━━━ RECORDED INFORMATION
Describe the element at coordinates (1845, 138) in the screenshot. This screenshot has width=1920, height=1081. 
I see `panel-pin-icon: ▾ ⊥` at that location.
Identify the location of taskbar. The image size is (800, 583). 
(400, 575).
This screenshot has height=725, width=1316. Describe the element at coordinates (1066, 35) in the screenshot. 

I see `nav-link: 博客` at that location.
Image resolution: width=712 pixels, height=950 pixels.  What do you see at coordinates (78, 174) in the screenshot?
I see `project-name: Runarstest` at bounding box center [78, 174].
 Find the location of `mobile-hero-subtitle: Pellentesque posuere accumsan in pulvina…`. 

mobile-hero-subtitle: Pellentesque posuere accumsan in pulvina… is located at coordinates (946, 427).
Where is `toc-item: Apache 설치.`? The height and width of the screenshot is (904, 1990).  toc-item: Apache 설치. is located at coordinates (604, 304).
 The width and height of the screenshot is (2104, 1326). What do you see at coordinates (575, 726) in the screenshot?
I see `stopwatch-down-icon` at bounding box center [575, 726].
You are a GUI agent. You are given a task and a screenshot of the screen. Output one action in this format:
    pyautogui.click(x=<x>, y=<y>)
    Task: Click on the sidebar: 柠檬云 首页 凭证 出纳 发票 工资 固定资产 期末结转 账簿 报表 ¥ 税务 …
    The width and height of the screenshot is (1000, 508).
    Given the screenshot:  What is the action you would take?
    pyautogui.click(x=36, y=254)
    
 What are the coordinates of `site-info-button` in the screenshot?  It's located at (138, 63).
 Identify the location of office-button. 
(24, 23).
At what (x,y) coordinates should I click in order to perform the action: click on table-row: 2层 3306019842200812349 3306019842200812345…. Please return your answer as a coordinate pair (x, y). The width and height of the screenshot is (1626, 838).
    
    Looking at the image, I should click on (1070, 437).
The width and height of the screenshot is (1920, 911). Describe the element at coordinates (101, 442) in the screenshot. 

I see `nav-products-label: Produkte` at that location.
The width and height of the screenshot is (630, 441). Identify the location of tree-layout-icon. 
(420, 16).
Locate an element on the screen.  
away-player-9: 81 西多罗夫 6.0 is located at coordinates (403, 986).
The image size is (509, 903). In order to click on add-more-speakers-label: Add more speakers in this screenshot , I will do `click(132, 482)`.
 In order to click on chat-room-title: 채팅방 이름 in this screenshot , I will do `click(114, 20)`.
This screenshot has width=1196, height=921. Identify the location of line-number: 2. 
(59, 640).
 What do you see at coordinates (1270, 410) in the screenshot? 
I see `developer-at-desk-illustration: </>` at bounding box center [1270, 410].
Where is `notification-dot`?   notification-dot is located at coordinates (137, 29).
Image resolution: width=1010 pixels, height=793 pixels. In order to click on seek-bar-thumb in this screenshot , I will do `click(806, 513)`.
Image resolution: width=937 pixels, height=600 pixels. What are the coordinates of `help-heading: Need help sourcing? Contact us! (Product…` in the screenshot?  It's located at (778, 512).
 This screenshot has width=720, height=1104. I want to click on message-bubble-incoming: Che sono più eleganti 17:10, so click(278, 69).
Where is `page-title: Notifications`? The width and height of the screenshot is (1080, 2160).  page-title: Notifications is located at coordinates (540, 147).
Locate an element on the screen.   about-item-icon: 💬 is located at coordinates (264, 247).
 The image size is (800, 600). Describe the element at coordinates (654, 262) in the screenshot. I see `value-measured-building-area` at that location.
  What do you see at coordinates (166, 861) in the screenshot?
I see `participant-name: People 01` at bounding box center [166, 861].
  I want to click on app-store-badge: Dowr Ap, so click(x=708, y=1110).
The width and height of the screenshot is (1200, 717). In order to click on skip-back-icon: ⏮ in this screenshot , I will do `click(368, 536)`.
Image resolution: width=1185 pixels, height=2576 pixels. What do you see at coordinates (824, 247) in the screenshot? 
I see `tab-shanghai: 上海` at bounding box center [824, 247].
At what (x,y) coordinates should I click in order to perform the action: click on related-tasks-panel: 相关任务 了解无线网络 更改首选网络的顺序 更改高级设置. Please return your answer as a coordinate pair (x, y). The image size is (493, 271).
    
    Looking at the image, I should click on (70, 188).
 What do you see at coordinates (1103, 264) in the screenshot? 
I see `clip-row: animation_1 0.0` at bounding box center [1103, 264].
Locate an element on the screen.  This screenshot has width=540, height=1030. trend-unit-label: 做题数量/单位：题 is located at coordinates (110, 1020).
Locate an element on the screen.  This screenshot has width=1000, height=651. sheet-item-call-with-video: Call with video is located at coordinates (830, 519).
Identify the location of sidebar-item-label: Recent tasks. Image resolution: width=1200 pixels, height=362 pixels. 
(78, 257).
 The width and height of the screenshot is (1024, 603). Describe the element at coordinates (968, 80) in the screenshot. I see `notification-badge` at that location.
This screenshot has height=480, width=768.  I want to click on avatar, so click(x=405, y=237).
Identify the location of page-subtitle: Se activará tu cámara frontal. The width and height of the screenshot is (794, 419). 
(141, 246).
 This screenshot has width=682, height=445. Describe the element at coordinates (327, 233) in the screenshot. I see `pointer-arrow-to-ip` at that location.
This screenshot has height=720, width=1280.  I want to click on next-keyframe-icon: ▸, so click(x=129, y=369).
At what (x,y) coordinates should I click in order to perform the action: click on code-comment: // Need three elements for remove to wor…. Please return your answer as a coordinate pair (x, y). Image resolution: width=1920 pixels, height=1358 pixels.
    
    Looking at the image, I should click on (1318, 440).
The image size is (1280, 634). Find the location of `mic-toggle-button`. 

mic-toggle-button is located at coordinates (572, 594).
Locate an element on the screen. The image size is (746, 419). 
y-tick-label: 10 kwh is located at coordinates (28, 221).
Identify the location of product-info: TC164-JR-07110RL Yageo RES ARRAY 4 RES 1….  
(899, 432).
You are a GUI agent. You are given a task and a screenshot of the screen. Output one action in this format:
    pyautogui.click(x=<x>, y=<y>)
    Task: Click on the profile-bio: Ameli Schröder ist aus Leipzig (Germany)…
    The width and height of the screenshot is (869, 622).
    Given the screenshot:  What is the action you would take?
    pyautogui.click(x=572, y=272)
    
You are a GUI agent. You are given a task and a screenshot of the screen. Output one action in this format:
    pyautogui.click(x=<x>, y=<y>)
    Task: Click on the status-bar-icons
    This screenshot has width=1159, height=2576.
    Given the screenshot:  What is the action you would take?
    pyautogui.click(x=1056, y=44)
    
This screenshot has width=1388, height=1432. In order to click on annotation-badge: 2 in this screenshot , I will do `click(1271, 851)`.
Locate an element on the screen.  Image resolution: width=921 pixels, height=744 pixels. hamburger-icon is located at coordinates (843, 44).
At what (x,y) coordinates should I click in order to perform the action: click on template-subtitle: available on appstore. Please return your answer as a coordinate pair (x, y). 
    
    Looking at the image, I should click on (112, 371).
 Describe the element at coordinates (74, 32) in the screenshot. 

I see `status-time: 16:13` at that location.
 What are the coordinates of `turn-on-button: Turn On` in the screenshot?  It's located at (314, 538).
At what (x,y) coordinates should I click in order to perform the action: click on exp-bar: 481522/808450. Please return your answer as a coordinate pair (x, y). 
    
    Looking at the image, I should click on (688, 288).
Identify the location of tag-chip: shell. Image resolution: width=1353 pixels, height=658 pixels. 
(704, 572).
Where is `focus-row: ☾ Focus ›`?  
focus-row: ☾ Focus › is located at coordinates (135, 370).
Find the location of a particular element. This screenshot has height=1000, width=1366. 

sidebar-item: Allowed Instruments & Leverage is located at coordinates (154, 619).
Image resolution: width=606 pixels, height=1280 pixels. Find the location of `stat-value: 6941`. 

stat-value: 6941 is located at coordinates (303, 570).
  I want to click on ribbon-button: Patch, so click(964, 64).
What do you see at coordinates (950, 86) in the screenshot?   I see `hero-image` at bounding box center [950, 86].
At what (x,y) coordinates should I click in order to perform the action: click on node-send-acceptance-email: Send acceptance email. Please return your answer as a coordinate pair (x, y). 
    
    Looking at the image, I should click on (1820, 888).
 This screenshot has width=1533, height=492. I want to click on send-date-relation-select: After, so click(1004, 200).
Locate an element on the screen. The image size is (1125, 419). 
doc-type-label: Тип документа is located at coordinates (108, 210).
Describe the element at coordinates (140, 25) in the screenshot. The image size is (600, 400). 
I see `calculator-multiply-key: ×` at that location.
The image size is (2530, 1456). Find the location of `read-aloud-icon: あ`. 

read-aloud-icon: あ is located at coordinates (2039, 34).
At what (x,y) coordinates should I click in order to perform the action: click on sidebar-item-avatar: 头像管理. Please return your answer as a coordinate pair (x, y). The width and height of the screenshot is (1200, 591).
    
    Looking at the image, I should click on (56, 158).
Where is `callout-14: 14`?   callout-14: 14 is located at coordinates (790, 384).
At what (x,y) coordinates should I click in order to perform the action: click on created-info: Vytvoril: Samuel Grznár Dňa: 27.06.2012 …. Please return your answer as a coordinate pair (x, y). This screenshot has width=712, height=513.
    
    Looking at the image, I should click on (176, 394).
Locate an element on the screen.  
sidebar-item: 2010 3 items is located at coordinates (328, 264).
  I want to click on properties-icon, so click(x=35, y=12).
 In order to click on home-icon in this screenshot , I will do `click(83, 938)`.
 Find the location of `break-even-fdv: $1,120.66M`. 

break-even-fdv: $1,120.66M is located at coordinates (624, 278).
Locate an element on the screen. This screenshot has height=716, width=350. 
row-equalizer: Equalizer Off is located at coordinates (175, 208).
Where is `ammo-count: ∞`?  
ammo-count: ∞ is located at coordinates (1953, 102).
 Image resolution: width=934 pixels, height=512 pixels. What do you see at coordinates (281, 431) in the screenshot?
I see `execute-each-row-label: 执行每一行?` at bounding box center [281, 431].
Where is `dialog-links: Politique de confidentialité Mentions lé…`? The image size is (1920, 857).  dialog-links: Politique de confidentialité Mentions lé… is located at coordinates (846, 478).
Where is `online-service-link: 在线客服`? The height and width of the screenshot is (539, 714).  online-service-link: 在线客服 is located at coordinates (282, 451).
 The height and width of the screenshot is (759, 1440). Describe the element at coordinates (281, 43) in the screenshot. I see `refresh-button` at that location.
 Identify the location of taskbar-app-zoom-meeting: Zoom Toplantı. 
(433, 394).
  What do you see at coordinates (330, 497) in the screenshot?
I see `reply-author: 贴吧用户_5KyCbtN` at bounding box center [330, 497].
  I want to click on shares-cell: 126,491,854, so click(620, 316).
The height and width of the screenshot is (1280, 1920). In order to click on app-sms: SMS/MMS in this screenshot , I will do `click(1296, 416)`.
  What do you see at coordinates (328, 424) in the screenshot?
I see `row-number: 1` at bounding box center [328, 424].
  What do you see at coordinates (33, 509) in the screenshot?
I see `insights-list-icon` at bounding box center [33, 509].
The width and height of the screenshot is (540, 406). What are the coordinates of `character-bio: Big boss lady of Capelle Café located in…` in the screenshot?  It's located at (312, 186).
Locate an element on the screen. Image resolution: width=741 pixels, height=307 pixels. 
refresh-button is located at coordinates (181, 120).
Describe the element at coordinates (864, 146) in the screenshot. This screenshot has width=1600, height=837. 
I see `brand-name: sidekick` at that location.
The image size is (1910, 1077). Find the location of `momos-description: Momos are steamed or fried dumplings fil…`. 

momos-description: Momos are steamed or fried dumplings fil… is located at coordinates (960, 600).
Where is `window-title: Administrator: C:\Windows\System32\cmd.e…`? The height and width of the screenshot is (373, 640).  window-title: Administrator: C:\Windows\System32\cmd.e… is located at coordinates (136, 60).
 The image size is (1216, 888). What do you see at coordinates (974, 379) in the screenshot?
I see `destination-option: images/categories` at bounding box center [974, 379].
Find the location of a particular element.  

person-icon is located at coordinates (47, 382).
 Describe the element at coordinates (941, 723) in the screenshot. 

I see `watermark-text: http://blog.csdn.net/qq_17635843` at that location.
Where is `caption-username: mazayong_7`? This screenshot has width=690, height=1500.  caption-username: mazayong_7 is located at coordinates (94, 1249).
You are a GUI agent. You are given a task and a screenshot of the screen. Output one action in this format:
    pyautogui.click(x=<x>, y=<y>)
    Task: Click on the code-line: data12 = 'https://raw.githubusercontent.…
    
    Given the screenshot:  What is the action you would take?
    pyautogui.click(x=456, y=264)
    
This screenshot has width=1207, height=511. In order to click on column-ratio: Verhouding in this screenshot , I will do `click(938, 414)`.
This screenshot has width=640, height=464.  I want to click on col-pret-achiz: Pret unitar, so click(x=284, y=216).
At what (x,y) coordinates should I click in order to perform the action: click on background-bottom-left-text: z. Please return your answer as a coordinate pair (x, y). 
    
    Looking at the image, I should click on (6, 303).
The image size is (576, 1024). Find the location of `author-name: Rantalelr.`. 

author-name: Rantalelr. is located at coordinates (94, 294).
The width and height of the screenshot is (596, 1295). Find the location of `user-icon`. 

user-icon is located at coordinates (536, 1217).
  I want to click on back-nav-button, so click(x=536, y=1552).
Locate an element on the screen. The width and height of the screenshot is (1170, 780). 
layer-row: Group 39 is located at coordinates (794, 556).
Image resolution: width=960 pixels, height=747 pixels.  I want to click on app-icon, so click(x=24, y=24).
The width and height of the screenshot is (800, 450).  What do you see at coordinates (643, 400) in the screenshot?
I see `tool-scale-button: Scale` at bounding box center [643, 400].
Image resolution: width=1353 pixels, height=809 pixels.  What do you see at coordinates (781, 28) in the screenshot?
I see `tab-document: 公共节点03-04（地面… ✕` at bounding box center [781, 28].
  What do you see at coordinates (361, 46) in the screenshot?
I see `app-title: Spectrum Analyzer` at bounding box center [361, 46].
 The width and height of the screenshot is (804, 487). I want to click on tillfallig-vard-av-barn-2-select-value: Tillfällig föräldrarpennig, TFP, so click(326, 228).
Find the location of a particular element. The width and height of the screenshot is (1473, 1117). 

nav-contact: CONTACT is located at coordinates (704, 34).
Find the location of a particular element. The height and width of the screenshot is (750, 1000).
━━━━━━
> EXERCISE DESCRIPTION
Copy out the records word for word, from the line with "Identify the location of tag-chip: shell." to the line with "What do you see at coordinates (950, 86)", both included.

> ANSWER FOR THE TASK
Identify the location of tag-chip: shell. Image resolution: width=1353 pixels, height=658 pixels. 
(704, 572).
Where is `focus-row: ☾ Focus ›`?  
focus-row: ☾ Focus › is located at coordinates (135, 370).
Find the location of a particular element. This screenshot has height=1000, width=1366. 

sidebar-item: Allowed Instruments & Leverage is located at coordinates (154, 619).
Image resolution: width=606 pixels, height=1280 pixels. Find the location of `stat-value: 6941`. 

stat-value: 6941 is located at coordinates (303, 570).
  I want to click on ribbon-button: Patch, so click(964, 64).
What do you see at coordinates (950, 86) in the screenshot?   I see `hero-image` at bounding box center [950, 86].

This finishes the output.